Covid Hospital Cases Will Rise, Says Jenny Harries

UK Health Security Agency chief says “it doesn’t look as though that wave has finished yet".
TOBY MELVILLE via Getty Images

Hospital cases with Covid are expected to rise further, according to a health chief who told of her concerns about the ability to treat other illnesses as a result.

Jenny Harries said it does not look as though the current wave has peaked, and urged people to “go about their normal lives” but in a “precautionary way”.

The UK Health Security Agency chief executive’s comments come days after the latest figures showed Covid-19 infections in the UK had jumped by more than half a million in a week.

Harries told the BBC’s Sunday Morning programme: “It doesn’t look as though that wave has finished yet, so we would anticipate that hospital cases will rise. And it’s possible, quite likely, that they will actually peak over the previous BA.2 wave.

“But I think the overall impact, we won’t know. It’s easy to say in retrospect, it’s not so easy to model forward.”

She said the majority of cases in the UK now are BA.4 and BA.5 and that the latter is “really pushing and driving this current wave”.

Harries added that people should “go about their normal lives but in that precautionary way”, highlighting handwashing, keeping distance where possible and wearing a face covering in enclosed, poorly ventilated places.

She said she has not been routinely wearing a face mask, but she does routinely carry one and would wear it on the Tube and if she was with someone who was “quite anxious” about Covid.

Speaking about masks, she said: “If I’ve got any respiratory infection it’s a good thing to do and I think it’s a new lesson for the country.”

Asked if it matters that a lot of people are getting infected with Covid, she said that aside from the effect on individuals, it also “matters on a national basis”.

“Whilst we have an armament now of vaccines and antiviral treatments, we do have, as you’ve just highlighted, a rise in hospital admissions and occupancy,” she said.

“And that means it’s not just Covid that we’re concerned about, but it’s actually our ability to treat other illnesses as well.”
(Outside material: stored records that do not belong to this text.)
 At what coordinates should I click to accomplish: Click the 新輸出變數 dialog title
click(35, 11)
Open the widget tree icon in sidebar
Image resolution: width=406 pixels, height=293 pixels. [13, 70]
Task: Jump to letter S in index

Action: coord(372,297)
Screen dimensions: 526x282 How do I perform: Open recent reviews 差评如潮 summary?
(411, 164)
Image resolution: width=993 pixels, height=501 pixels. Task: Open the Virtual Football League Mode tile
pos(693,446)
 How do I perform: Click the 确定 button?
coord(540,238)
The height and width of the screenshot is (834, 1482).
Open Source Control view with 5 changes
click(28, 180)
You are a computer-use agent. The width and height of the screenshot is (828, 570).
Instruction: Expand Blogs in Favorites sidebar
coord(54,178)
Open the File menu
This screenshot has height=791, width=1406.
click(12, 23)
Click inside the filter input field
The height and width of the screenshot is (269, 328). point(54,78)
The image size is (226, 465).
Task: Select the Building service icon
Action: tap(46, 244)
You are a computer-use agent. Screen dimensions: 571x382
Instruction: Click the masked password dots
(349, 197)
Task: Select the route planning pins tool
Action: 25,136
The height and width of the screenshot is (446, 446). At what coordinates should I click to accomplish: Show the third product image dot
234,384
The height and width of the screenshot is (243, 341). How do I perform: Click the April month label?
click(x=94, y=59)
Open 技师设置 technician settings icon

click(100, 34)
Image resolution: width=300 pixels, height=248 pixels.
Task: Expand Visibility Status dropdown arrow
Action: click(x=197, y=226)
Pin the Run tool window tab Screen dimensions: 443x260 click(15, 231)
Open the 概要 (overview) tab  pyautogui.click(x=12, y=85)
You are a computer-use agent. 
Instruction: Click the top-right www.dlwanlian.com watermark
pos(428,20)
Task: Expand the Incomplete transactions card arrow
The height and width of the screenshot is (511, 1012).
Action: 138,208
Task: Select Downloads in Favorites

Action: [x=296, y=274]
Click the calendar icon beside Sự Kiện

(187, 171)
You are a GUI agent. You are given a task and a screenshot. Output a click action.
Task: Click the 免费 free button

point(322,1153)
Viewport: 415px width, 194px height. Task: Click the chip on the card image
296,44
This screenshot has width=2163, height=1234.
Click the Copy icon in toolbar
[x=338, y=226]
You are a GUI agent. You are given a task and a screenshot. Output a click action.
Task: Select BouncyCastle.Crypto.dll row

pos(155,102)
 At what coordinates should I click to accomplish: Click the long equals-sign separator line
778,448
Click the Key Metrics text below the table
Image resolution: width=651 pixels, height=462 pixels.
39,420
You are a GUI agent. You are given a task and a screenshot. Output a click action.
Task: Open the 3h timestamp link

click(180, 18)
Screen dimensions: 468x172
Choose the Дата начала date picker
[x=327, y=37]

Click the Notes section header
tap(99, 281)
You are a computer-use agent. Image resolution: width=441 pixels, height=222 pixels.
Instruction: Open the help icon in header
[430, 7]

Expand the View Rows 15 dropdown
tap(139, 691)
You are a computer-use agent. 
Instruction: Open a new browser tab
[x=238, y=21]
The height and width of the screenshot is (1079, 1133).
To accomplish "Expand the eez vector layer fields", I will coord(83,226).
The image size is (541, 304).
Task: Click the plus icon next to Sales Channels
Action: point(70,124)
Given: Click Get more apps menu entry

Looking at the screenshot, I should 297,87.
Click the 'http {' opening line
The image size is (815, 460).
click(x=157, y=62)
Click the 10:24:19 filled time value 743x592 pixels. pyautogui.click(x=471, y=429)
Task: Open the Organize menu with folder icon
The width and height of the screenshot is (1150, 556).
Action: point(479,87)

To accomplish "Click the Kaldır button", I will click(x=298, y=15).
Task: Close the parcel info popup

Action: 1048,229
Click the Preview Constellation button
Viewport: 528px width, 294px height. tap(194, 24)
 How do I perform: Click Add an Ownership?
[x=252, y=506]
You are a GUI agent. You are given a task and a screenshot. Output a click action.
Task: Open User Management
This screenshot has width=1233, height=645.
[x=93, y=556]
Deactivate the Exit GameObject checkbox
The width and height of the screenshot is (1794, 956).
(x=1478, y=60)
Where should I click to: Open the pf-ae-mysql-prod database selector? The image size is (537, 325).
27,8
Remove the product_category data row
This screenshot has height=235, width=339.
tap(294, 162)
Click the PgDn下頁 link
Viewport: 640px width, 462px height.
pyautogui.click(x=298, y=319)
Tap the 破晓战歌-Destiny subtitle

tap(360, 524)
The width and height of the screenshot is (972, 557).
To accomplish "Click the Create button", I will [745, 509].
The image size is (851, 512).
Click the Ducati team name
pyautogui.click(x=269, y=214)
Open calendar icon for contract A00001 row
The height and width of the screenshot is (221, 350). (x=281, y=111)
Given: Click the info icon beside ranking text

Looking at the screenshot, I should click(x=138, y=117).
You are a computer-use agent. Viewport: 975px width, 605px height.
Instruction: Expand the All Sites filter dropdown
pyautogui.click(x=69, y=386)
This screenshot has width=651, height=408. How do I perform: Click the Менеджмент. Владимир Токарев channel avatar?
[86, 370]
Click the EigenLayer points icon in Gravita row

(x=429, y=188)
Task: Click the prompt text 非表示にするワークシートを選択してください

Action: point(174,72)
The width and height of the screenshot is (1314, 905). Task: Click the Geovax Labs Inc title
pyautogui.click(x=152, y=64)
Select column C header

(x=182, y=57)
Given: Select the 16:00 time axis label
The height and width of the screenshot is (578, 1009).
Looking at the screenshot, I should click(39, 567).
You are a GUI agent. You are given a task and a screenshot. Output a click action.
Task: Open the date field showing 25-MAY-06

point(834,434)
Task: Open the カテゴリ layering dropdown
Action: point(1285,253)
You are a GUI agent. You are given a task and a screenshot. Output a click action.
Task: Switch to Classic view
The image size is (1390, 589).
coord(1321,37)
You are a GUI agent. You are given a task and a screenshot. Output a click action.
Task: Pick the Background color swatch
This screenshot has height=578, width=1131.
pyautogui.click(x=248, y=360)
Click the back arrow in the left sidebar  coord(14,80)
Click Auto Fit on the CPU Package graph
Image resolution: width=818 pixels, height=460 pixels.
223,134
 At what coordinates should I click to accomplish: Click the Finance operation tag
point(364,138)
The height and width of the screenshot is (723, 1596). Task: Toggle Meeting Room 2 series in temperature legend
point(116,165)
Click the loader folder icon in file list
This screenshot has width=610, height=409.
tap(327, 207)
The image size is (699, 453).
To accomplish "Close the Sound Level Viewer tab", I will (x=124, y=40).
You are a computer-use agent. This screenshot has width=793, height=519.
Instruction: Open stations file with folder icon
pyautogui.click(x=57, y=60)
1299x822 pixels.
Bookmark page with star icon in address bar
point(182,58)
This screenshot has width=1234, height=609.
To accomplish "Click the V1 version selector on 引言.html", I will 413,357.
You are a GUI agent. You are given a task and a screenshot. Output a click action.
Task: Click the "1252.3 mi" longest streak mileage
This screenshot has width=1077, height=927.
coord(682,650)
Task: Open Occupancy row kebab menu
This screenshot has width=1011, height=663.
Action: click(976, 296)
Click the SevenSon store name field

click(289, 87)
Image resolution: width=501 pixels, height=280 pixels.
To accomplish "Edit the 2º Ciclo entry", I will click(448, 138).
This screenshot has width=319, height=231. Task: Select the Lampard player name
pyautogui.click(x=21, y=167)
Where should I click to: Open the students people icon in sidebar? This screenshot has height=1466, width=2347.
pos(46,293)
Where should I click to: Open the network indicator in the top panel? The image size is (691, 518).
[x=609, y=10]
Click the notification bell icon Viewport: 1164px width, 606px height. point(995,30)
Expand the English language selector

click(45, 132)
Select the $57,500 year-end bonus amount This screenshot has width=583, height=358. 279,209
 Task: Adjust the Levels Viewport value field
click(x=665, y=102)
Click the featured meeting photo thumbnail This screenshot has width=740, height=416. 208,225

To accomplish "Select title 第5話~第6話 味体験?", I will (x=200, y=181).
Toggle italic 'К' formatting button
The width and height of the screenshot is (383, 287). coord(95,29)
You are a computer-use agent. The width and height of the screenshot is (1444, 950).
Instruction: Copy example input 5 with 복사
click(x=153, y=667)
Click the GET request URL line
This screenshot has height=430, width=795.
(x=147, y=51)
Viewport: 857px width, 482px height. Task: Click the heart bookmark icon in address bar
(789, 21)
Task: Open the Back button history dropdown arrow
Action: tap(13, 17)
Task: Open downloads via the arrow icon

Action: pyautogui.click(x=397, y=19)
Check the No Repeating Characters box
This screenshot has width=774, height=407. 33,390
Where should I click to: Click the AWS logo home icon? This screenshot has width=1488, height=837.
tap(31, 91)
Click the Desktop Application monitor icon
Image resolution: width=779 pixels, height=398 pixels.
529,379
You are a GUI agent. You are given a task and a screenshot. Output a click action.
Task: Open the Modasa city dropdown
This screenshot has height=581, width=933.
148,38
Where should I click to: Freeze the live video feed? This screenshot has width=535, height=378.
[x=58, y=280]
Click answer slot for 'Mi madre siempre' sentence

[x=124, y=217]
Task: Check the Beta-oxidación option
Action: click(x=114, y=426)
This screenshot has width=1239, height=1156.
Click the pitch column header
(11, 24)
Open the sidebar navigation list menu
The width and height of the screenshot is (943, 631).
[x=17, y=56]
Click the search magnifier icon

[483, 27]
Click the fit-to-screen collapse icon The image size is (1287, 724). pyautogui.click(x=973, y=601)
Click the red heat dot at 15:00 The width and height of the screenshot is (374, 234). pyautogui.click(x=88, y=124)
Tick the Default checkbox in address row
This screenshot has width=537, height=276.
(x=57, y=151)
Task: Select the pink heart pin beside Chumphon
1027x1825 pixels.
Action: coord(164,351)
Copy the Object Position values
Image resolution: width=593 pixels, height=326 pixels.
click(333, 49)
A total of 2.3 million people in private households are estimated to have had the virus last week, up 32% from a week earlier, according to the Office for National Statistics (ONS).

This is the highest estimate for total infections since late April, but is still some way below the record of 4.9 million at the peak of the Omicron BA.2 wave at the end of March.

Harries appealed to the “nearly 20% of the 75-plus year-old group” who have not had their spring booster to come forward.